VR-Brillen sind in den vergangenen Jahren stark in den Trend gekommen. Dank verbesserter Technologie fühlt sich die virtuelle Welt mittlerweile wirklich so an, als wäre man mittendrin. Besonders die Fortschritte beim Tracking machen das Erlebnis realistischer denn je.

Dennis Ziesecke
Dennis Ziesecke
schreibt als freier Technik-Redakteur unter anderem für GameStar, VRODO, ComputerBase und Notebookcheck und testet am liebsten VR-Brillen.

Virtuelle Realität stellt eine ganz besondere Faszination dar. Wer noch nie eine VR-Brille aufhatte, kann sich auch mithilfe von detaillierten Beschreibungen oft nur schwer vorstellen, was man in der Virtual Reality erlebt.
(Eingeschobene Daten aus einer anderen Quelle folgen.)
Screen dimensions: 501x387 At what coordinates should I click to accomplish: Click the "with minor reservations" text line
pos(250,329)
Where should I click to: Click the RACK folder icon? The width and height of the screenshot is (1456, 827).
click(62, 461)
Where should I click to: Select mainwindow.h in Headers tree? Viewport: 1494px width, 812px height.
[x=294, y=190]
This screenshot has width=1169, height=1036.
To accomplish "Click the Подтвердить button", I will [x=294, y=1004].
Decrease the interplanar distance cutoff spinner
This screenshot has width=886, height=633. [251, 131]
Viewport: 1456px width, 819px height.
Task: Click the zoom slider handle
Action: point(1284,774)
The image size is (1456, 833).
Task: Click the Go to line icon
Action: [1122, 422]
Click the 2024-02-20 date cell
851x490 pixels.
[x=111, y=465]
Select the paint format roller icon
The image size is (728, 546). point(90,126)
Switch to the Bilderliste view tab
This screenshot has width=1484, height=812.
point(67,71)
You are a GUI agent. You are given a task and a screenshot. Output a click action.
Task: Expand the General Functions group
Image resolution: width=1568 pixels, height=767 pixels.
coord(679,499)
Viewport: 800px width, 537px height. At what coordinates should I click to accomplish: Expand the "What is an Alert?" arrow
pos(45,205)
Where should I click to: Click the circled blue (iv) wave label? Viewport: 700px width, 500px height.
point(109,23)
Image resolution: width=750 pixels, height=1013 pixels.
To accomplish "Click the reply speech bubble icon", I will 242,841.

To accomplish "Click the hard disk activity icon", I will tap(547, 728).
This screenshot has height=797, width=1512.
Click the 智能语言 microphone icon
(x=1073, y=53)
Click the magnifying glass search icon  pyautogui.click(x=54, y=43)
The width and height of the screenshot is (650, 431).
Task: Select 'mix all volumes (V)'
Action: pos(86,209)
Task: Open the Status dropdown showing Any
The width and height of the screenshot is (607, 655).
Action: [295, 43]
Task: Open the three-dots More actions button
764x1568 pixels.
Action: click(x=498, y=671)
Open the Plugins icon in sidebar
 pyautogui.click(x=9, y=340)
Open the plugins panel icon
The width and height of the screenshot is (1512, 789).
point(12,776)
Als vor einigen Jahren die VR-Brillen aufkamen, entstand ein regelrechter Hype, dem die Technologie allerdings anfangs noch nicht hinterherkam. Das hat sich insbesondere seit 2016 geändert, unter anderem mit der Oculus Rift, der HTC Vive und der PlayStation VR. Die verbesserte Technik und das vergrößerte Softwareangebot brachten dann auch höhere Nutzerzahlen mit sich.

Im Test hatten wir inzwischen 15 VR-Brillen, von denen momentan noch 11 erhältlich sind.

Ganz ohne Zusatzhardware: Oculus Quest

Ganz ohne Zusatzhardware

Oculus Quest

Test Virtual-Reality-Brille: Oculus Quest
Eine VR-Brille, die ganz ohne Zusatzhardware auskommt und auch für Einsteiger geeignet ist.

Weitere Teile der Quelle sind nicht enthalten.